▶ [Material shown]:
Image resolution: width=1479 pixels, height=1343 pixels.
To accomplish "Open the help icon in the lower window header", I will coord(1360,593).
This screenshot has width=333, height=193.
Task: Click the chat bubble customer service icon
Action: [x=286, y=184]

▶ [Set task]:
Identify and copy each line in the listing above that contains the word "width". Case counts.

▶ [Answer]:
Image resolution: width=1479 pixels, height=1343 pixels.
This screenshot has width=333, height=193.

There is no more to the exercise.